Она покачала головой:
– Пока нет.
Пиппа вдруг распознала железную решимость, скрытую за внешней сдержанностью. Она светилась в его глазах, придавая ледяной оттенок серому цвету, и в линии плотно сжатых губ. Лайонел был твердокаменным, несокрушимым, таким же могучим и непобедимым, как старый, глубоко укоренившийся дуб в долине, и теперь Пиппа почему-то уверилась, что он возьмет над врагами верх и выйдет победителем. Спасет ее и ребенка. Нанесет поражение Филиппу, а в его лице и всей Испании.
Ноги и руки Пиппы отяжелели и расслабились, голова покоилась на свертке бархата, и веки на мгновение опустились.
– Чем могу служить, сэр? – хлопотливо осведомилась женщина, вступившая в круг света.
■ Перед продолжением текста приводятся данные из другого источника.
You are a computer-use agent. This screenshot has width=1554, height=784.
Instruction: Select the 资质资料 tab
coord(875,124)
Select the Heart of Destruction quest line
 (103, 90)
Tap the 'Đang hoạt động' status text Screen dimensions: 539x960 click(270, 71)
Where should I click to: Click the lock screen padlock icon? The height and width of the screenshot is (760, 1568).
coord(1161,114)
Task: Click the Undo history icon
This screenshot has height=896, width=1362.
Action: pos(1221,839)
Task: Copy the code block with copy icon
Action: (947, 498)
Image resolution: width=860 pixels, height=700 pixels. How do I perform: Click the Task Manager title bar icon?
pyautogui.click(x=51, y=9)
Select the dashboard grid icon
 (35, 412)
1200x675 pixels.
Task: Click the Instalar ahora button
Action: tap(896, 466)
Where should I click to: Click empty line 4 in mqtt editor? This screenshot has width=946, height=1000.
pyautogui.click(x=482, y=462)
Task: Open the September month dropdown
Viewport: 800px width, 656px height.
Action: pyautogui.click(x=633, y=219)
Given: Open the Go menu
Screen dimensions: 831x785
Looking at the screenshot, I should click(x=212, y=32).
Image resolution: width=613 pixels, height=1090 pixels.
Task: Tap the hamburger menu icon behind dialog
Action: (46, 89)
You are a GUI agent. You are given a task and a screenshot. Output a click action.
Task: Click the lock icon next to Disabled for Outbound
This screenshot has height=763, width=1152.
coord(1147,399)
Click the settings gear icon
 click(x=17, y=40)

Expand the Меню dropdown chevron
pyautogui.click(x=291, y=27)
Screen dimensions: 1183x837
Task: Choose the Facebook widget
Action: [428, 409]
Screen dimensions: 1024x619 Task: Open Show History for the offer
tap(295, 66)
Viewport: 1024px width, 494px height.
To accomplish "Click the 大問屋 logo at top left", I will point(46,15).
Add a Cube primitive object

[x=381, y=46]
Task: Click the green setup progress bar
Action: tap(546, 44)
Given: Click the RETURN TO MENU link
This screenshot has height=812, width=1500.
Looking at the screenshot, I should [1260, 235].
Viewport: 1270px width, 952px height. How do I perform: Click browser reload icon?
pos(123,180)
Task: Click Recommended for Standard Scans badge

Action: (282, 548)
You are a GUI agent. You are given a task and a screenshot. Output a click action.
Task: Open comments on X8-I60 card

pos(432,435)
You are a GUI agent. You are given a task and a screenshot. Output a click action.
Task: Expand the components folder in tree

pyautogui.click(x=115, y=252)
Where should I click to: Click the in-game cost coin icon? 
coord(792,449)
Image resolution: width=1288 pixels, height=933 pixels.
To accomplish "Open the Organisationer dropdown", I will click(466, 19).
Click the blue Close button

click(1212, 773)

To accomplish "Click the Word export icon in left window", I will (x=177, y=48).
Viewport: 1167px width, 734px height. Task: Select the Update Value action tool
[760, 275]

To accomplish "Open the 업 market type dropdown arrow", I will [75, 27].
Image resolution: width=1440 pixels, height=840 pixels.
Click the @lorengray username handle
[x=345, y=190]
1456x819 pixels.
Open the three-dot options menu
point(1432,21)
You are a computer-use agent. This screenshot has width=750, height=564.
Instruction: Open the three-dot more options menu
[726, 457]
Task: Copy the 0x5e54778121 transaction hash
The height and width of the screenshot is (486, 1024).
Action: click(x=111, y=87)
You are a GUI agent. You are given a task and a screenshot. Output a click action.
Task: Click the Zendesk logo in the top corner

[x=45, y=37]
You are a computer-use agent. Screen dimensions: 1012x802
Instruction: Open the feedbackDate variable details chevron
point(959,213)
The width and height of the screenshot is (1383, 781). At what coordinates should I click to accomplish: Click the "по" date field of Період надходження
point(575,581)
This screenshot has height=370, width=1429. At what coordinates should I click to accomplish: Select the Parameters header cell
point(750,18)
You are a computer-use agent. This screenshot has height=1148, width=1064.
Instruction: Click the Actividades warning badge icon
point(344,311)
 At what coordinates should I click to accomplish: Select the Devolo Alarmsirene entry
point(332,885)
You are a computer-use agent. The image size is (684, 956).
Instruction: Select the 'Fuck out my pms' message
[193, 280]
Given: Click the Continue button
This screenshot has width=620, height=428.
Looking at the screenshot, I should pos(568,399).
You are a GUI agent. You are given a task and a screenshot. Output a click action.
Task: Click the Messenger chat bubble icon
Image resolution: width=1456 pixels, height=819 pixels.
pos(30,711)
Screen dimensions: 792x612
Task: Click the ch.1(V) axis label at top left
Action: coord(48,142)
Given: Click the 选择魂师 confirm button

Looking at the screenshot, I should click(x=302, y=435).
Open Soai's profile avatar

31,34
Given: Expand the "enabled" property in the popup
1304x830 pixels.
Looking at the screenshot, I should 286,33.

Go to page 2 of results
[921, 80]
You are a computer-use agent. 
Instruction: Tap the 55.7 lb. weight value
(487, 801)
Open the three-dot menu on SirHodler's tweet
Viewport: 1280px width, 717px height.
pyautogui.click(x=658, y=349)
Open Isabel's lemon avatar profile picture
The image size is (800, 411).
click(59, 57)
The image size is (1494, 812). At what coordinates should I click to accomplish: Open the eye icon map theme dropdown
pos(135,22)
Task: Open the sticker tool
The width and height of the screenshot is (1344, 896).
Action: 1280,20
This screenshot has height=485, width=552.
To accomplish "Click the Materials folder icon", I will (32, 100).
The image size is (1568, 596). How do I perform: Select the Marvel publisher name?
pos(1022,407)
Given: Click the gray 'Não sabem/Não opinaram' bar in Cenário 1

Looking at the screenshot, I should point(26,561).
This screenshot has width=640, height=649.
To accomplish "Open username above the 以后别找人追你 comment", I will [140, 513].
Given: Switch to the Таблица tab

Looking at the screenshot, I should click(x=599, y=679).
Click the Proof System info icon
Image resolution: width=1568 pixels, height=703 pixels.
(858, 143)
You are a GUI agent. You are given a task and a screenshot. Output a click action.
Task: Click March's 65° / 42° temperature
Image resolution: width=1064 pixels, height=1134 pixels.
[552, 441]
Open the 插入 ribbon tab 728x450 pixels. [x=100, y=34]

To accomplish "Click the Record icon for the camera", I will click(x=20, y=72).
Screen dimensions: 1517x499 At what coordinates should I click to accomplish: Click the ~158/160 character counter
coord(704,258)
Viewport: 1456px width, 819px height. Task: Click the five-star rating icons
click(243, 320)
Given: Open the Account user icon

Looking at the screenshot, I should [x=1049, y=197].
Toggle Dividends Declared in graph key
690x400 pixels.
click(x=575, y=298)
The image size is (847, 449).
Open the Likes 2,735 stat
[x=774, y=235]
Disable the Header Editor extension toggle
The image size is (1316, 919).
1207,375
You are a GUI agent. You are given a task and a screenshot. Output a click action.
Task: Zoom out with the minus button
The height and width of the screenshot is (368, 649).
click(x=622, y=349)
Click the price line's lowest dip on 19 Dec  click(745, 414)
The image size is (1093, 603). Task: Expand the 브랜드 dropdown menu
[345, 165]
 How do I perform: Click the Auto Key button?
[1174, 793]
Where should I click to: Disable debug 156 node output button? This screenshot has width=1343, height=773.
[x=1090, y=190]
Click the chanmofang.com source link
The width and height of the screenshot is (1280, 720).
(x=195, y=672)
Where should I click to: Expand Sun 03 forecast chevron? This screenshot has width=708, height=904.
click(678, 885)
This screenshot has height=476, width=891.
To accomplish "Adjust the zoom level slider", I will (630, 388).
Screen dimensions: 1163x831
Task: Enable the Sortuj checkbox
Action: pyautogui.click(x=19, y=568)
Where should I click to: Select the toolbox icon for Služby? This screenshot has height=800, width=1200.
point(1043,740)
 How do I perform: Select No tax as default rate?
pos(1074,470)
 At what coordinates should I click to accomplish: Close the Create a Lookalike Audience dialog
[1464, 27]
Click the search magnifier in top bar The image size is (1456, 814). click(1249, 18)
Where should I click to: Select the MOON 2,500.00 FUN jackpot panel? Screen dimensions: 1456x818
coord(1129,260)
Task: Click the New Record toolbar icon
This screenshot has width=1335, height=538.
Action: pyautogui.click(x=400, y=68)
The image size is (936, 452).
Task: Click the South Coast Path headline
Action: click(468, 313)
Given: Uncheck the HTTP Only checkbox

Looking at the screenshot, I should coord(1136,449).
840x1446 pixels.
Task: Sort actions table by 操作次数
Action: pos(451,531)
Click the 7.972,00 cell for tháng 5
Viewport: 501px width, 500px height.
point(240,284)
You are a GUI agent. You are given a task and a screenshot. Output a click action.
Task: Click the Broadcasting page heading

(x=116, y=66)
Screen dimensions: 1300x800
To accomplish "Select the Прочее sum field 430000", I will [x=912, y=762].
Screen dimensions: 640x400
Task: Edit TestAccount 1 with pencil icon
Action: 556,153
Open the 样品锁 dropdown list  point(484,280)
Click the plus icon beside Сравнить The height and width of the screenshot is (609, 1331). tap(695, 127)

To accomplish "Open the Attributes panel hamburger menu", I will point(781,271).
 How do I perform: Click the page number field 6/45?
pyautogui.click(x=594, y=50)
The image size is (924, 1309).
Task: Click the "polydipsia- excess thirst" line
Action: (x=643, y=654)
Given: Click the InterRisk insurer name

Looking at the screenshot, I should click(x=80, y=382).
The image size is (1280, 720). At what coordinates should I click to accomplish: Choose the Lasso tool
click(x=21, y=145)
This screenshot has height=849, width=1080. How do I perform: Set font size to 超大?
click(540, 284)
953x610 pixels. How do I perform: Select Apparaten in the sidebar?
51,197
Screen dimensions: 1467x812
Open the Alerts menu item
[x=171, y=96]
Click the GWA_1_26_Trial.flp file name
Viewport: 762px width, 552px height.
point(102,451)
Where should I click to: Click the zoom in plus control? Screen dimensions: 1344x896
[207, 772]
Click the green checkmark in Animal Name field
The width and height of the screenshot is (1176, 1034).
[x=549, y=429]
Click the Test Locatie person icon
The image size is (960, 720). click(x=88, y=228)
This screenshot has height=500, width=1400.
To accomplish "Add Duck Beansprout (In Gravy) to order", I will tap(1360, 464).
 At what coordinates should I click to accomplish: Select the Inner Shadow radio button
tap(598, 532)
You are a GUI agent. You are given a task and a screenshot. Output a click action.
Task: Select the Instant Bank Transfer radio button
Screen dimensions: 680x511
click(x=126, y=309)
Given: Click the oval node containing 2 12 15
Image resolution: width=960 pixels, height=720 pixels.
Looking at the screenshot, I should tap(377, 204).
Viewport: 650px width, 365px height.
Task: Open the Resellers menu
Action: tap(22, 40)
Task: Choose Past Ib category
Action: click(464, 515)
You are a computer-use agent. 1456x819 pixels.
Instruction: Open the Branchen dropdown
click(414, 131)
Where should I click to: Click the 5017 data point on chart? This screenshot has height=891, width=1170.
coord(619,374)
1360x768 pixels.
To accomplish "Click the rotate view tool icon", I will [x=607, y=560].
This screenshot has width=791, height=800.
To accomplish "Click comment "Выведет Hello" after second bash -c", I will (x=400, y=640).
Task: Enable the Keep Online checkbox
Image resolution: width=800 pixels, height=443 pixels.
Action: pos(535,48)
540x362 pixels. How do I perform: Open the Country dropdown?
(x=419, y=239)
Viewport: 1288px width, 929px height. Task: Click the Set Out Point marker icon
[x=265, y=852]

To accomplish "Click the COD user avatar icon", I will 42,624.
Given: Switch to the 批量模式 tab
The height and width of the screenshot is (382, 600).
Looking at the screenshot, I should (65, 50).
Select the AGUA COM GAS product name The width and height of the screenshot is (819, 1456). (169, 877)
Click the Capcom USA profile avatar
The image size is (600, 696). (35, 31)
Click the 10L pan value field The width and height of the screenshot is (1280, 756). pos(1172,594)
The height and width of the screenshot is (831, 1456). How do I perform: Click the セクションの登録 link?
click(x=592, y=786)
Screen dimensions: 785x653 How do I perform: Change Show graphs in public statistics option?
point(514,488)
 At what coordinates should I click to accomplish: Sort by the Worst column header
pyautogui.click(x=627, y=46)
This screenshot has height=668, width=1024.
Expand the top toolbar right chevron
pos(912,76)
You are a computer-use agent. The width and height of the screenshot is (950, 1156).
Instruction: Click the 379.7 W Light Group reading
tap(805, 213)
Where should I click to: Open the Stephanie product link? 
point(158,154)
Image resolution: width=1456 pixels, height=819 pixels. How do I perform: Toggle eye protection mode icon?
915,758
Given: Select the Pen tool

Взгляд ее немедленно скользнул с Лайонела на Пиппу. – Э, вот кто у нас тут! – воскликнула она, нагнувшись над Пиппой. – Никак захворали, мадам?
– Нет, – пробормотала та, выдавив улыбку. – Только очень устала и беременна.
– Не могли бы вы приготовить ее сиятельству отвар, хозяйка? Что-нибудь поддерживающее силы?
Конечно, сэр, конечно. – Женщина растерла Пиппе руки и выпрямилась. – Мята, валериана, немного молочая и настойка самбука. Это мигом поднимет вас на ноги, дорогая.
Она обошла комнату, выбирая травы из свисавших с потолка связок, сняла с полки глиняный кувшин, вылила часть содержимого в оловянную чашку, добавила травы, горячей воды из дымящегося котелка, висевшего в очаге на треножнике. Помешала, положила большую ложку меда и принесла Пиппе.
– Ну вот, дорогая. Пейте залпом.
Пиппа стиснула в руках чашку, из которой поднимался приятный запах, напомнивший ей о старой няне Тилли. Именно такое успокаивающее она всегда готовила.
Пиппа глянула на Лайонела, но тот уже был погружен в тихую беседу с Малколмом. Она сделала глоток, не спуская глаз с мужчин и пытаясь вникнуть в суть разговора, но слышала только отдельные слова.